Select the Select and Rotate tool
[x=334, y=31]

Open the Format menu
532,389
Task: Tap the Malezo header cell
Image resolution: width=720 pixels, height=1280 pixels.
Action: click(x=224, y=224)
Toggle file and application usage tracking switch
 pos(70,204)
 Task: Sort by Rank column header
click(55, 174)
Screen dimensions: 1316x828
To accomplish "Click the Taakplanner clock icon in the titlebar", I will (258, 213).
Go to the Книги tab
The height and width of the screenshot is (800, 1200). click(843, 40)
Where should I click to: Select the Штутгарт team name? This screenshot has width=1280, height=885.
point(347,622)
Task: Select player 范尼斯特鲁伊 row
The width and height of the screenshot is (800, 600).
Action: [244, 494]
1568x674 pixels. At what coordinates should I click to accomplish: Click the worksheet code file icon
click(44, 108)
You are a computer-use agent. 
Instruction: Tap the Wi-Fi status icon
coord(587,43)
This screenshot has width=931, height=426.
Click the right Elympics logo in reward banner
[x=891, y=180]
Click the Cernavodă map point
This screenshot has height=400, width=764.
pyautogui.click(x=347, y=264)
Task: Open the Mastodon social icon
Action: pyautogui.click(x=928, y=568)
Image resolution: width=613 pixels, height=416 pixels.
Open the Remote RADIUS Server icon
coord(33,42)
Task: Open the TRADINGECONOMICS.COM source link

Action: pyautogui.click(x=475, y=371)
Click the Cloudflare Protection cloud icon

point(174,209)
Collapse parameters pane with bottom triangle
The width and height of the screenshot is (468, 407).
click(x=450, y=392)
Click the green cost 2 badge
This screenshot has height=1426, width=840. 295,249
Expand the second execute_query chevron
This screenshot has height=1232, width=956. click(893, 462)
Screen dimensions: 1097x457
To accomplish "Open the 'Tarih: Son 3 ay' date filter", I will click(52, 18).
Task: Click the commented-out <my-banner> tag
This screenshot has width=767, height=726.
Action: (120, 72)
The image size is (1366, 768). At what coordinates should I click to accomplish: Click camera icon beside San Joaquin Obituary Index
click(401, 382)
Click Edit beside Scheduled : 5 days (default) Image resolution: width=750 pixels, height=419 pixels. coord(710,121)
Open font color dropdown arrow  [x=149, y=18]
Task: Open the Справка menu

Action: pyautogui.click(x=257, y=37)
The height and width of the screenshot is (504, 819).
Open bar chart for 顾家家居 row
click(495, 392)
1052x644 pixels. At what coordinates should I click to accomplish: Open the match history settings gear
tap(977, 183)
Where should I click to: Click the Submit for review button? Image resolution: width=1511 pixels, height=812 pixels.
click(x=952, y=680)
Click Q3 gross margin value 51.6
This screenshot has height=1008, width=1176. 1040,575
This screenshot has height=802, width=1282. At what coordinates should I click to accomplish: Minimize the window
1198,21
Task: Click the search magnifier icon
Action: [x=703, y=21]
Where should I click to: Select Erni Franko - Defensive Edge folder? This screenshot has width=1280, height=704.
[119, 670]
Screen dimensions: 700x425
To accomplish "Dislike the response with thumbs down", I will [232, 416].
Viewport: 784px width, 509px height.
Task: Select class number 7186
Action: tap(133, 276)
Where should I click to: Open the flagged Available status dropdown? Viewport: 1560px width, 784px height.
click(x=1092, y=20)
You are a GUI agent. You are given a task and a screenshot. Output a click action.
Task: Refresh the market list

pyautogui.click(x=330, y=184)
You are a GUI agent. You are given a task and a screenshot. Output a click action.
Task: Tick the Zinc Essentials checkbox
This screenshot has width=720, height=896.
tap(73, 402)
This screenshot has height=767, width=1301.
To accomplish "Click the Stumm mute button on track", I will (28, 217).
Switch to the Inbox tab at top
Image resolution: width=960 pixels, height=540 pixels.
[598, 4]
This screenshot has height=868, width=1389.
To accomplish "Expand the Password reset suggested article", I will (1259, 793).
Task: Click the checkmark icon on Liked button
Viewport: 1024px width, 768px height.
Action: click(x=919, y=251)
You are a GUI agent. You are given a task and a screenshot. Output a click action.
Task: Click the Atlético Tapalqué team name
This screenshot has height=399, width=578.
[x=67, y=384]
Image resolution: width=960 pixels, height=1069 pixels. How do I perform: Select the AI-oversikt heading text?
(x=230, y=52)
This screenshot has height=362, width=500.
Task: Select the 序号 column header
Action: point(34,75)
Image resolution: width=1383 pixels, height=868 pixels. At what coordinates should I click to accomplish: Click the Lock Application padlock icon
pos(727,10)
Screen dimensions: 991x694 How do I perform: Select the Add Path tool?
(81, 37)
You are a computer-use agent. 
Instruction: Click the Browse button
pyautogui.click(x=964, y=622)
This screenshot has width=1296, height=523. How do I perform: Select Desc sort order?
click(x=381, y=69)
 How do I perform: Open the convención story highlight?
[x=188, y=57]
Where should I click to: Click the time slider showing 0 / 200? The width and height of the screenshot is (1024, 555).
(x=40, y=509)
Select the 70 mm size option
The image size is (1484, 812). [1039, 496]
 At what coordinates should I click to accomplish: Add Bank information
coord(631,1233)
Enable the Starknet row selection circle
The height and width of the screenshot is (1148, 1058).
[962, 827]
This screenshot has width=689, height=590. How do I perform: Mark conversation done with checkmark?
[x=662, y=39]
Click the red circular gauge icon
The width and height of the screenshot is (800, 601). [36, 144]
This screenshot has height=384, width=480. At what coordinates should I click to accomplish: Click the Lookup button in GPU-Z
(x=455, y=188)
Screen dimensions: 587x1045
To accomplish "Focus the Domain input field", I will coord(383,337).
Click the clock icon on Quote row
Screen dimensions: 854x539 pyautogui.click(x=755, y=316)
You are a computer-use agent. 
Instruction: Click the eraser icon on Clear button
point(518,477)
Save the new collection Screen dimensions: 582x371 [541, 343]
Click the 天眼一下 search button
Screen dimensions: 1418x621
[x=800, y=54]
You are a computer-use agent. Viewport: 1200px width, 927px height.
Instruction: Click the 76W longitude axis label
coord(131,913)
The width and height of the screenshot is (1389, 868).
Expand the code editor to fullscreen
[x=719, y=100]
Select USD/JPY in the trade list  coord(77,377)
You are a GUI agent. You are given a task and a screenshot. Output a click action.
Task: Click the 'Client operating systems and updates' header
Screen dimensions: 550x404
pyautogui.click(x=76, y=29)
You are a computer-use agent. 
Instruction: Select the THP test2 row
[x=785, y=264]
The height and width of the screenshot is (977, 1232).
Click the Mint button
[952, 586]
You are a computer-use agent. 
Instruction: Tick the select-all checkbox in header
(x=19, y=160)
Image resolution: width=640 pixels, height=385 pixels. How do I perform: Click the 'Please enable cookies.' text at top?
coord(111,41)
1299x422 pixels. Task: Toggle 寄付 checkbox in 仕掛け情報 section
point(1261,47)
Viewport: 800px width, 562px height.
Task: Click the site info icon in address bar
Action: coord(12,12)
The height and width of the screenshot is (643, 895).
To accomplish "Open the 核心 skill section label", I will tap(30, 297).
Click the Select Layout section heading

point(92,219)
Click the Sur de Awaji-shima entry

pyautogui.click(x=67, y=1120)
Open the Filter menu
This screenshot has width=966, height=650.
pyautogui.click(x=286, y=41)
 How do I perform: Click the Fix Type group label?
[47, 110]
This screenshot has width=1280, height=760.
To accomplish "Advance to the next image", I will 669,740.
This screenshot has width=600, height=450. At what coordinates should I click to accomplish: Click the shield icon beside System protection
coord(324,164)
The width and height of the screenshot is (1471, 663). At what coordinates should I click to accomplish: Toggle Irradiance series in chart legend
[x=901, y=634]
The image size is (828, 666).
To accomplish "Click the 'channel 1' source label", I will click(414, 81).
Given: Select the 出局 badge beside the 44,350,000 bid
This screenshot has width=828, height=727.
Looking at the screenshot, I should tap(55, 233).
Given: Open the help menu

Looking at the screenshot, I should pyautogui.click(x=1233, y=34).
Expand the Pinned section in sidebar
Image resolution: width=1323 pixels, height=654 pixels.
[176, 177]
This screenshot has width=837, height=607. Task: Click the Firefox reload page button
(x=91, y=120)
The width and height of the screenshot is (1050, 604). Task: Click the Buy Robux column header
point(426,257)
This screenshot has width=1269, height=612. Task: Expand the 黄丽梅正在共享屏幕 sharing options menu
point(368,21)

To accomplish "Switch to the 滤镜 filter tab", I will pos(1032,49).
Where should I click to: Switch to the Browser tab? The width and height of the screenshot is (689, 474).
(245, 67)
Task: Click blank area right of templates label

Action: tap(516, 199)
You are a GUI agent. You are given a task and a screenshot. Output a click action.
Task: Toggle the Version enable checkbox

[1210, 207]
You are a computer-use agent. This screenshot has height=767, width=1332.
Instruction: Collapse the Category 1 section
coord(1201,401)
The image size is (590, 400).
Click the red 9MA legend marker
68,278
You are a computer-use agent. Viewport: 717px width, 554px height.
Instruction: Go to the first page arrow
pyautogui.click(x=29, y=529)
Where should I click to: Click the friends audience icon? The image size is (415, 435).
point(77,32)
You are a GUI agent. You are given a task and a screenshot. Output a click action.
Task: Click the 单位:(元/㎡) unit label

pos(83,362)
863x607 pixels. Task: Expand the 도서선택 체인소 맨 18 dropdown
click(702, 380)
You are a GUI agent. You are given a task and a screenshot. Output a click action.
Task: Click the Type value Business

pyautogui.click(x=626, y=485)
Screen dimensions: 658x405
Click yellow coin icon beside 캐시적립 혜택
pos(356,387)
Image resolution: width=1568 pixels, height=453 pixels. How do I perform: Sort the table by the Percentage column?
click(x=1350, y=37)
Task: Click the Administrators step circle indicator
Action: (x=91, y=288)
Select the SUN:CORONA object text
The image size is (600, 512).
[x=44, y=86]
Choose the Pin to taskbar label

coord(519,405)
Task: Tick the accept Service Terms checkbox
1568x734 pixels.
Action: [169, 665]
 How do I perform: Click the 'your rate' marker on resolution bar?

::::::

PROBLEM:
Reproduce the lines of the records exactly, from the first one through the line that contains "Screen dimensions: 1316x828".

RESULT:
Select the Select and Rotate tool
[x=334, y=31]

Open the Format menu
532,389
Task: Tap the Malezo header cell
Image resolution: width=720 pixels, height=1280 pixels.
Action: click(x=224, y=224)
Toggle file and application usage tracking switch
 pos(70,204)
 Task: Sort by Rank column header
click(55, 174)
Screen dimensions: 1316x828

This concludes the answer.